Friday, March 1, 2019


Art by: Enrico Marini | Written by: Jean Dufaux

The fourth installment of RAPTORS has way more action than either of the previous volumes. It begins with a police raid in which a gaggle of cops are killed by Camilla, while elsewhere, her brother Drago murders a senator who was depicted in the prior book as a key member of the vampire shadow council.

At the same time, a mysterious priest is, for unknown reasons, trying to track down our protagonist, Detective Lenore. Instead he finds a massive community of runaway children living beneath the city. The children reveal to the priest that they've fled their families for fear of being "turned" to vampires by their parents. Interestingly, in the prior book Lenore observed that there weren't as many children in the city as there used to be. If that many kids have run away that it's a noticeable epidemic, does that mean that the majority of the adults in the city are undead at this point?? The story doesn't get into this, but it seems likely.

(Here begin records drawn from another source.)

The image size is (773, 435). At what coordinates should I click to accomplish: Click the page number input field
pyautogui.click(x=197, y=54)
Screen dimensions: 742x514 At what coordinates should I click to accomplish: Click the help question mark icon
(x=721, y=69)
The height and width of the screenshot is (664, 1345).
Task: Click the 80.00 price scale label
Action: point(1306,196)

However the Earth still has a decent-sized human population, as our next scene is a meeting of the vampire council in which it's decided that humanity will be rounded up and herded into zoos rather than continuing to enjoy freedom (and ignorance of the vampires' existence, apparently). It's at this point that we finally catch up with Lenore, living in solitary confinement since she was captured by the police at the second book's conclusion. She's stripped in her cell and nearly raped, but her partner, Spiaggi, comes to her rescue along with the priest.

Spiaggi and the priest get Lenore to a safehouse, but she soon escapes and locates Drago and Camilla. The twins take her home with them for a threesome -- but Lenore is followed by Aznar Akeba, the young man who was recruited last volume by the vampire council and sent to kill the twins. After locating their home, Aznar leaves the trio and has sex with his college girlfriend, who he kills mid-coitus before departing to carry out his mission. The action picks up again as Aznar battles Drago and Camilla. But when Drago catches sight of Aznar's magical sword, he interrupts the fight to launch into a flashback to his younger days, when he and Camilla traveled the world separately. This blood-drenched anecdote -- and the entire volume itself -- ends with the revelation that Aznar is Drago's son.

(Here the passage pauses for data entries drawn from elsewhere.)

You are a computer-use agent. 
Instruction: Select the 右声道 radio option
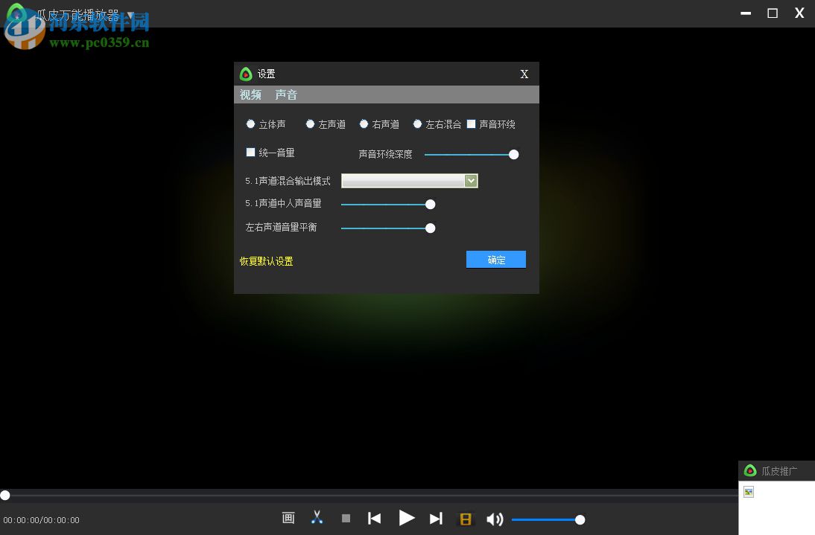[x=364, y=124]
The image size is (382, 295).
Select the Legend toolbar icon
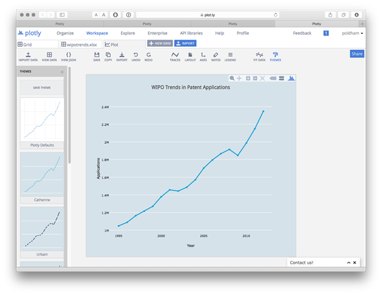coord(230,56)
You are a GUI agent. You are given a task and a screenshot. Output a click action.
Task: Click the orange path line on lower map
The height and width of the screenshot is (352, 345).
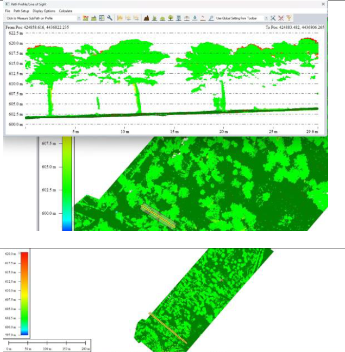[168, 327]
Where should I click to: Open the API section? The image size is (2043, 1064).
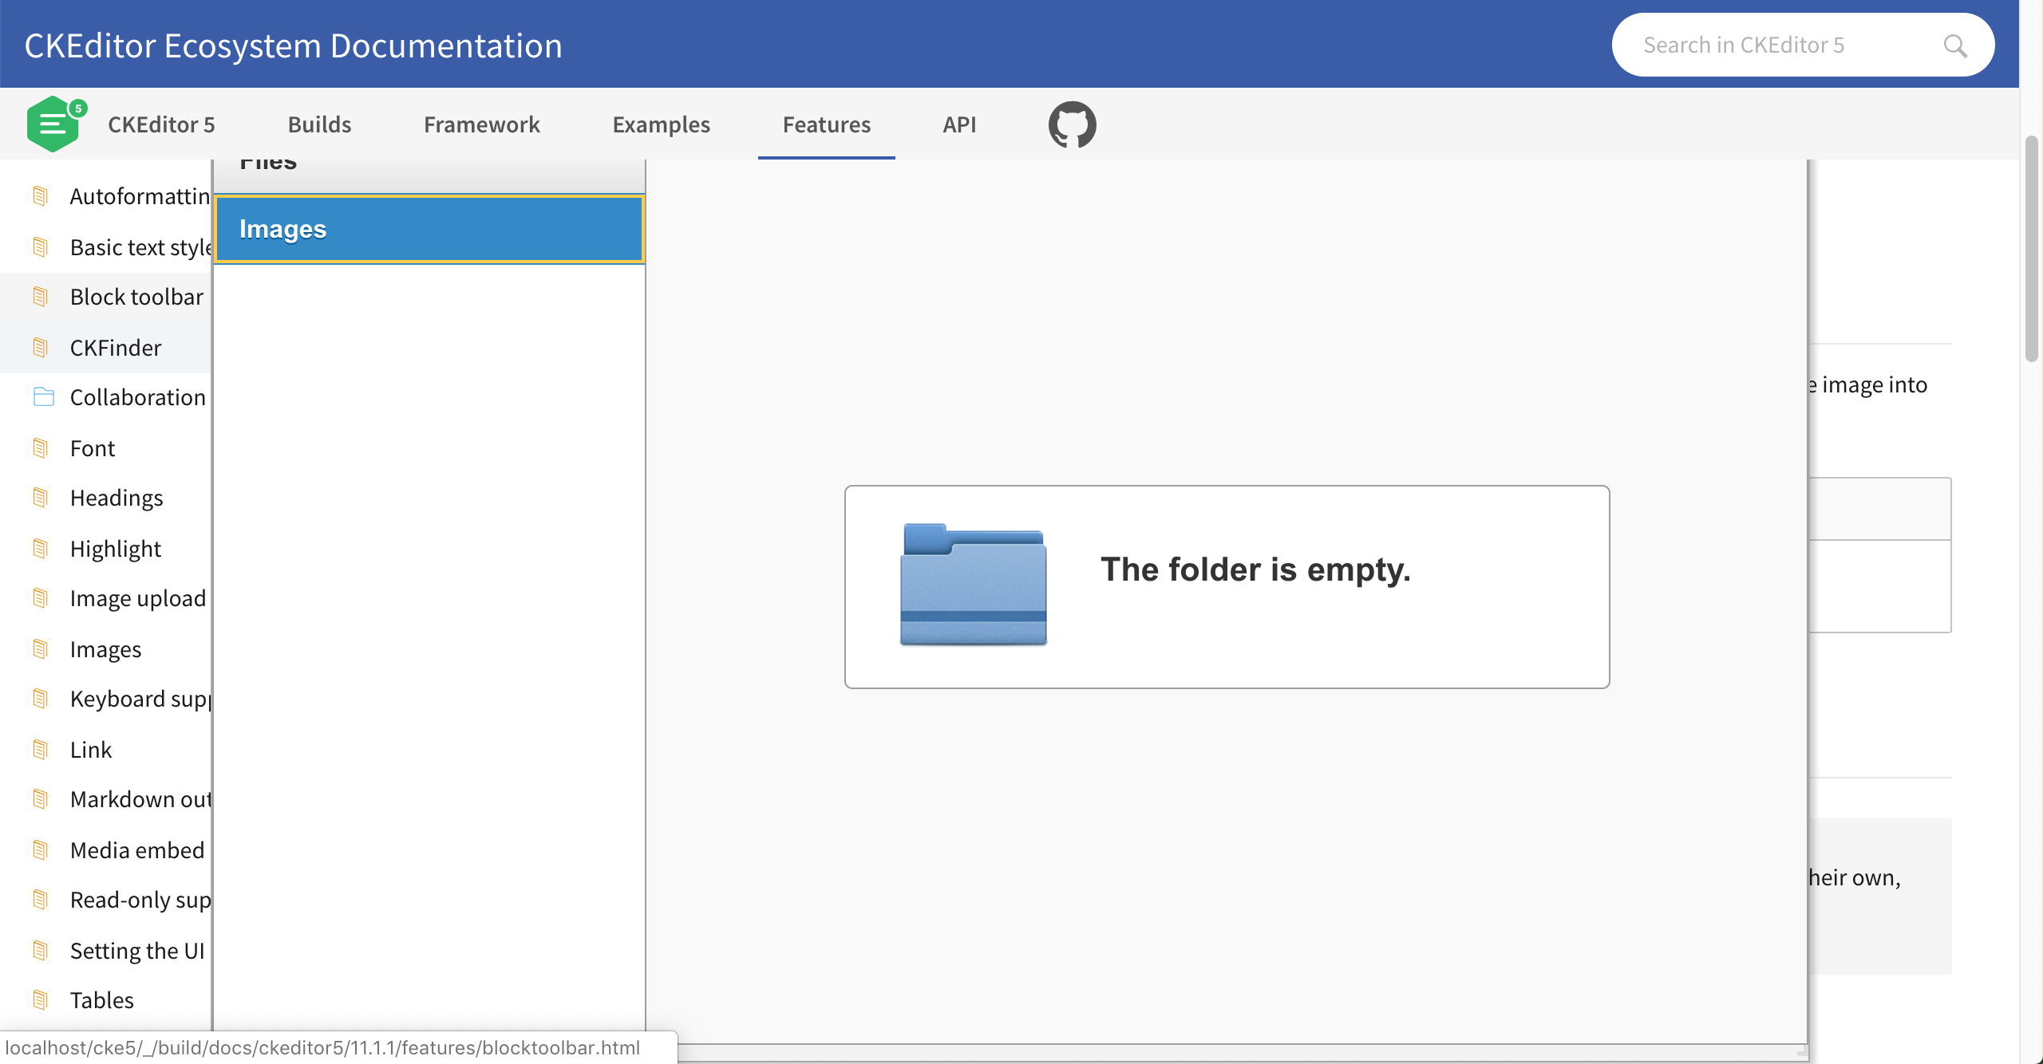tap(959, 124)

So that explains why the young man doesn't have the cyst behind his ear which characterizes the vampires of this world. We also see in this book that Lenore's previous dalliance with the twins has left her changed. For one thing, she possesses a degree of superhuman strength, bending a prison bar in her hand. For another, she's somehow attuned to the pair, finding them easily after she ditches Spiaggi.

With Aznar's past now filled in, the priest becomes our new mystery character as of this installment. We know nothing about him; not even his name (heck, not even whether he's actually a priest -- at one point someone declares him an imposter!), but he seems to be a good guy, interested in Lenore and helping Spiaggi track her down. He also saves a group of children from being captured by the city's corrupt cops, executing one of the officers with a bullet to the head as he makes his escape.

I kind of like this style of "escalating mystery characters" employed by Dufaux and Marini. Book one, in addition to setting up the mystery of the vampire council, gave us Drago and Camilla, unnamed and on a killing spree for reasons unrevealed. The second book told us who they were and what they were up to, then gave us Aznar as the new mystery. He was a vampire, but not like most of the others, and we didn't know where he'd come from. Now, book three clears up Aznar's past and sets up the priest -- who will presumably (hopefully!) be explained in the fourth and final installment.

When you're releasing roughly one book per yer, this seems a reasonable way to go with mysteries. Don't drag them out forever, but as you resolve them, toss out new ones to keep readers coming back. I don't think this would work as well in a monthly comic book, but for a publication schedule such as RAPTORS followed in the late nineties, it's just fine.